David Santos Gómez
Columnista

David Santos Gómez

Publicado el 28 de agosto de 2018

La doble tragedia

La desgracia venezolana tiene un segundo tiempo. Aumenta el dolor, sin importar que ahora este venga del desprecio y el racismo de una América Latina que es indolente ante sus vecinos aún cuando llevamos años llenándonos la boca para decir que somos un mismo continente. Un mismo espíritu.

Los cientos de miles de venezolanos que tienen que huir del desastre político, social y económico que creó Chávez y completó Maduro, se encuentran ahora con la peor de las respuestas. Una xenofobia que no para de crecer. Una actitud que toma el listón de las más despreciables porque nadie abandona su casa, su pueblo, su gente, para empacar en dos maletas la vida entera y rebuscar en otro lado lo que su nación le arrancó. Sentir el desprecio en una tierra ajena destroza el alma. La ensucia.

Nosotros, los colombianos, sabemos muy bien de esas faenas. Porque fuimos y somos parias en el mundo. Y aunque se mantiene la queja al maltrato que sufrimos en las inmigraciones de los aeropuertos, en las fronteras del Norte o de Europa o de Asia, ahora algunos escupen discursos de odio contra los vecinos por las mismas razones que nos espetaron y nos espetan a nosotros.

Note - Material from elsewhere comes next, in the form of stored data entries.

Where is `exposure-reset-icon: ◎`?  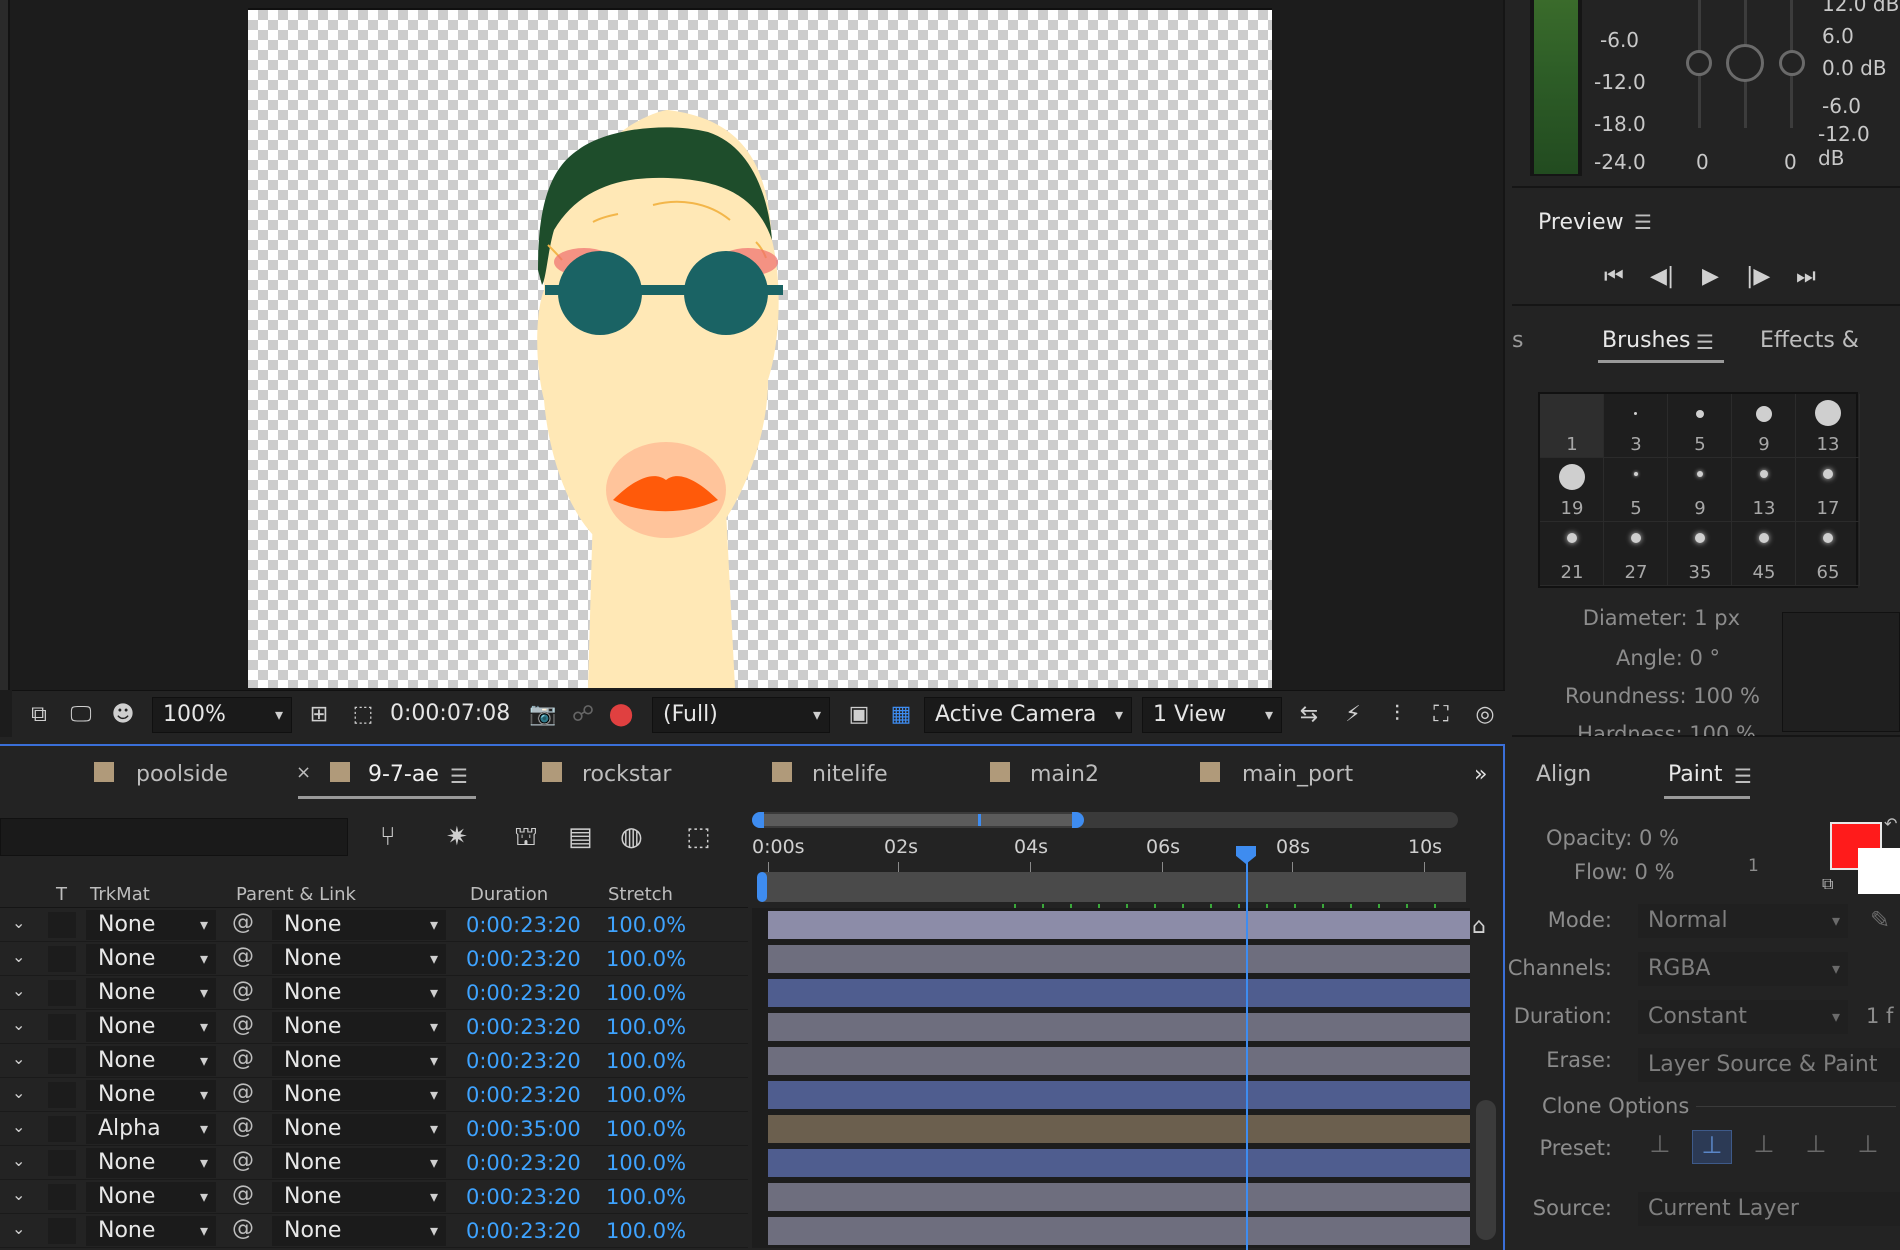 exposure-reset-icon: ◎ is located at coordinates (1485, 715).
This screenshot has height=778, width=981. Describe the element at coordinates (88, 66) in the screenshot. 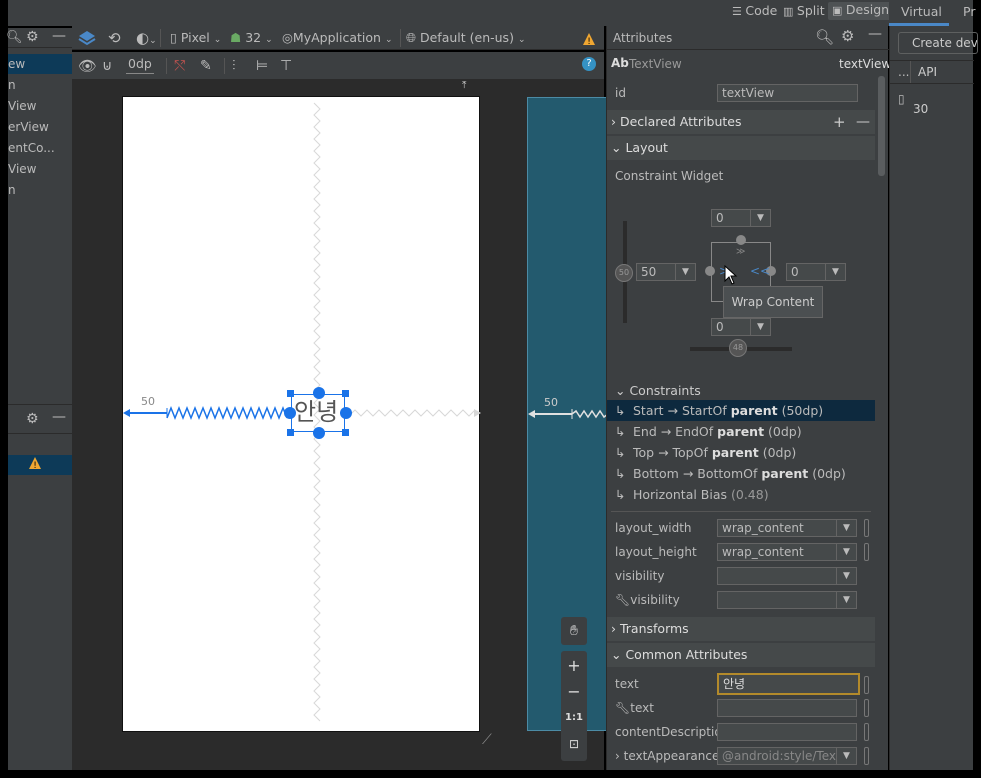

I see `eye-icon: 👁︎` at that location.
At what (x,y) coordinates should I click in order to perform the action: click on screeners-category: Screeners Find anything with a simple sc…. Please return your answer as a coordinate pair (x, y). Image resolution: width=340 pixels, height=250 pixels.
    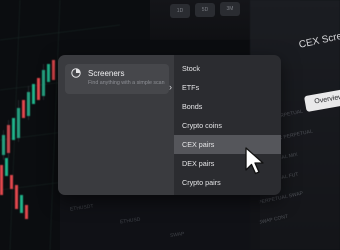
    Looking at the image, I should click on (118, 79).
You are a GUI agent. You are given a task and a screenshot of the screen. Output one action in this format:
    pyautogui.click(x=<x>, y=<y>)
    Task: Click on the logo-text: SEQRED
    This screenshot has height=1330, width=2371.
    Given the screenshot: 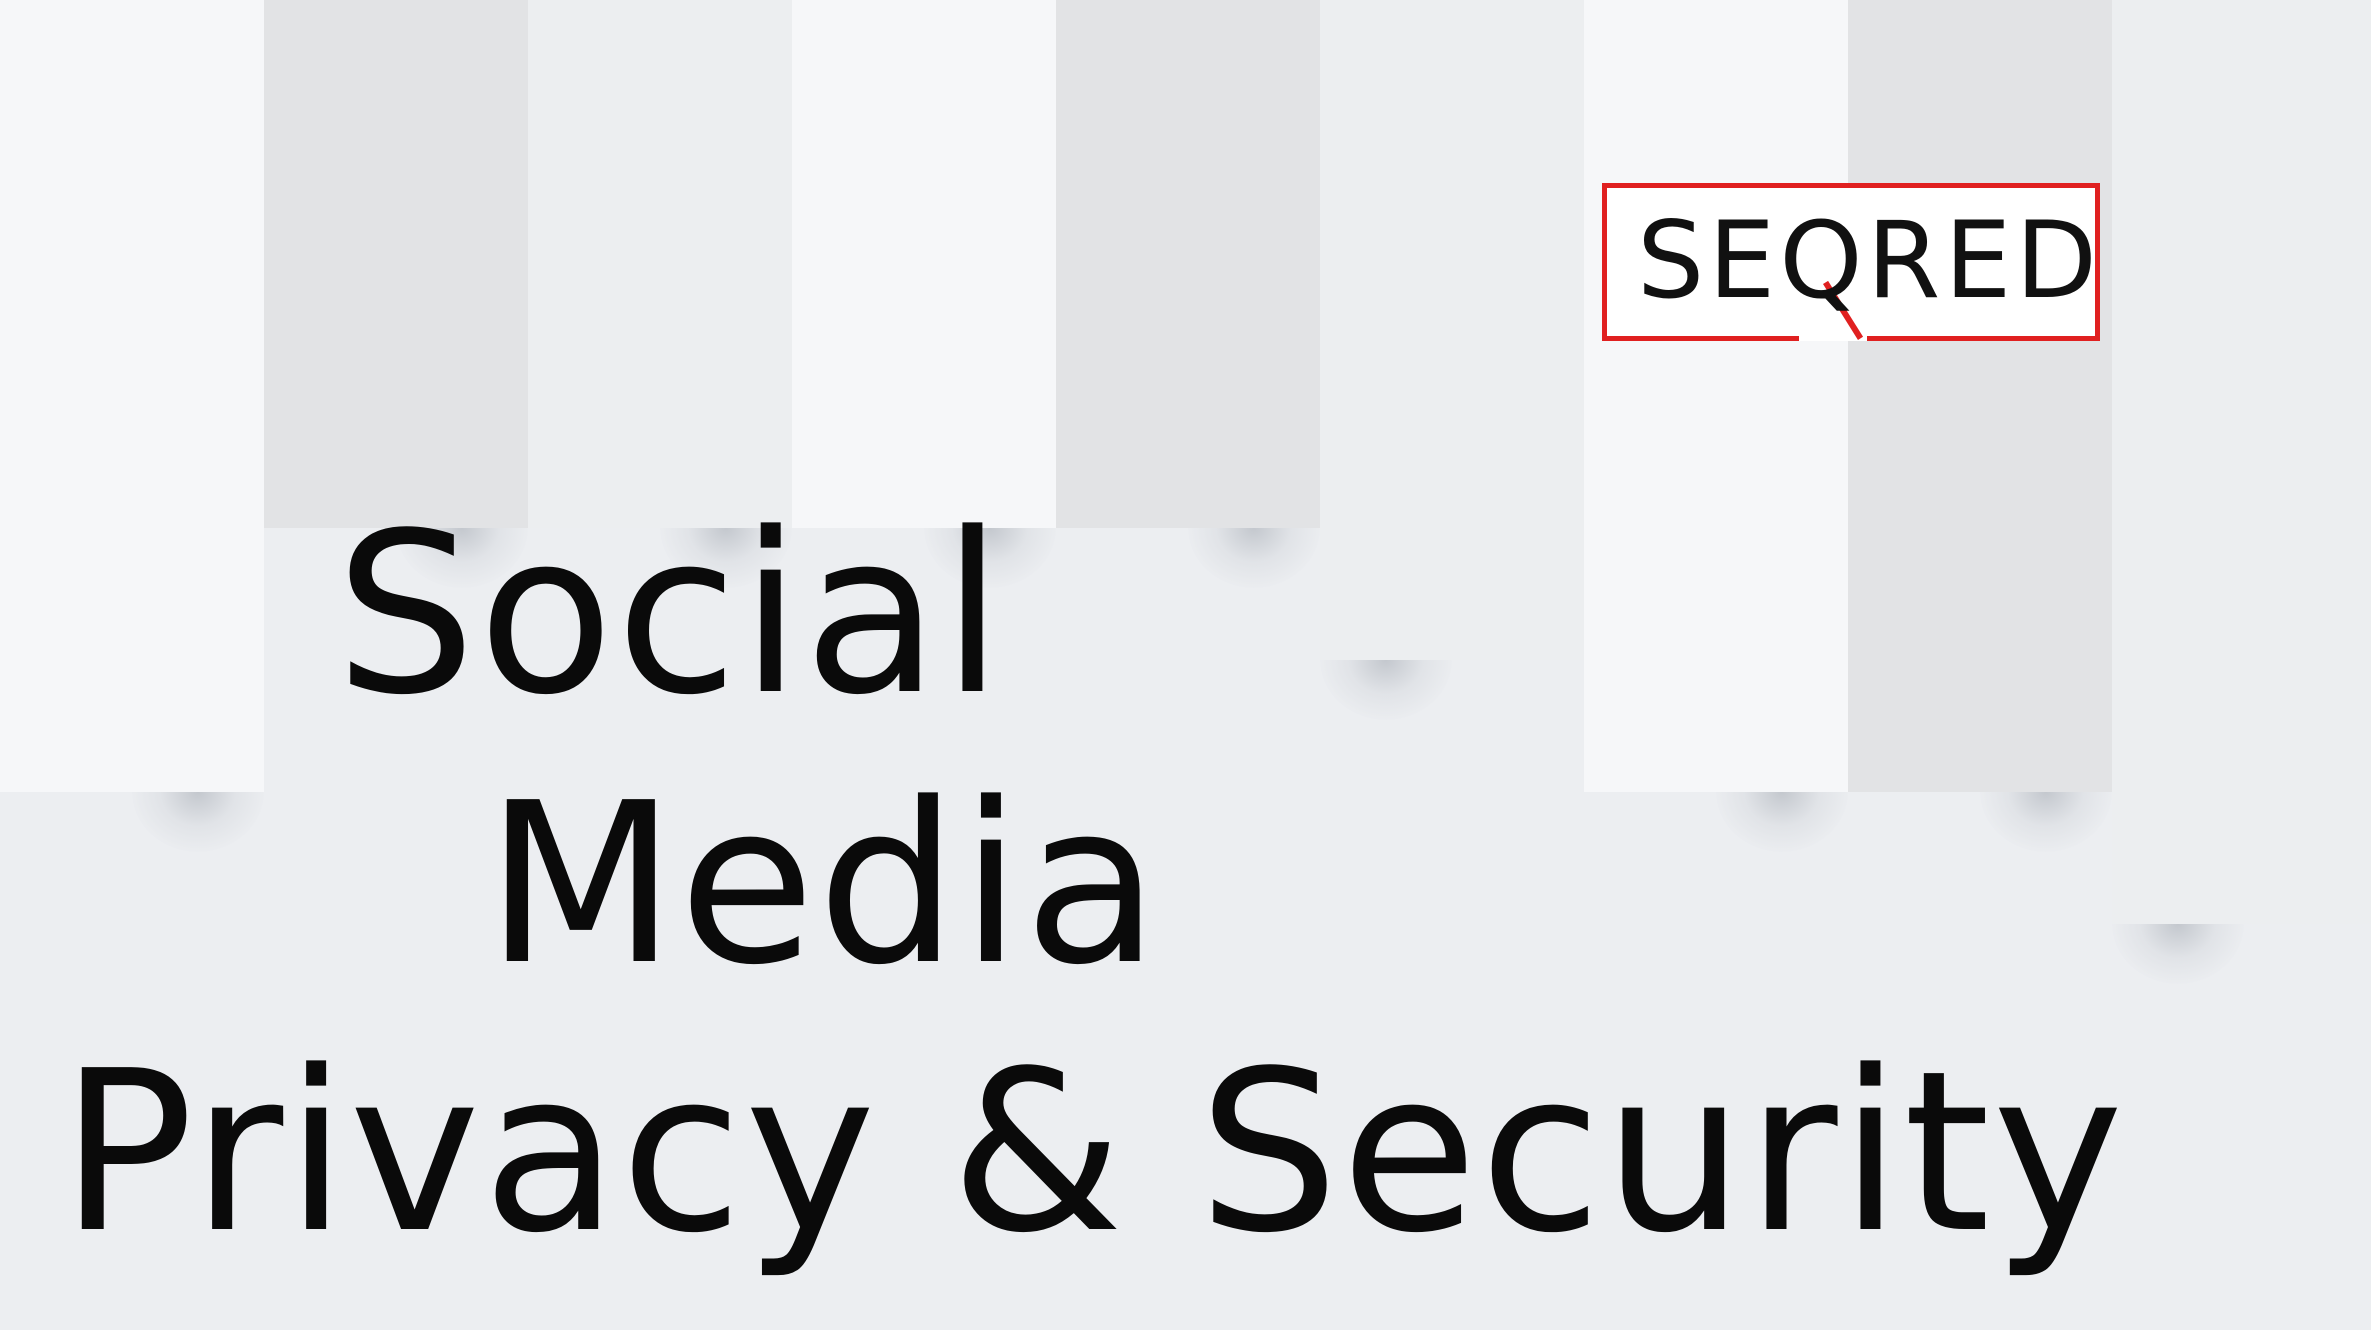 What is the action you would take?
    pyautogui.click(x=1869, y=260)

Por los trabajos que escasean, por la delincuencia que aumenta, por la violencia que no cede.

La migración venezolana es acelerada, multitudinaria y desgarradora. No se había visto en América en décadas. En siglos. Es un éxodo que en cifras iguala a lo que viene ocurriendo en Siria desde 2011 pero que, en este caso, nos toca con muchísima más contundencia y enseña nuestra propia fragilidad.

La crisis crece con los días y algunos pretenden detenerla con nuevas reglas. Con pasaportes. Con visados. Estamos a poco de que alguien quiera copiar la estúpida idea de un muro. Porque es un discurso que da asco y pretende etiquetar a los desarraigados como un nuevo grupo de indeseables.

Es un proceso lamentable. La crisis humanitaria que edificó el chavismo por dos décadas reveló el fracaso del Socialismo del Siglo XXI -como una política demagógica y divisoria, irresponsable en lo económico y tremendamente corrupta- pero además enseñó la falta de humanidad de buena parte del continente. Quitó el velo a los falsos discursos y bajó a la despiadada realidad la idea de solidaridad latinoamericana: solo se ofrece cuando no es necesaria.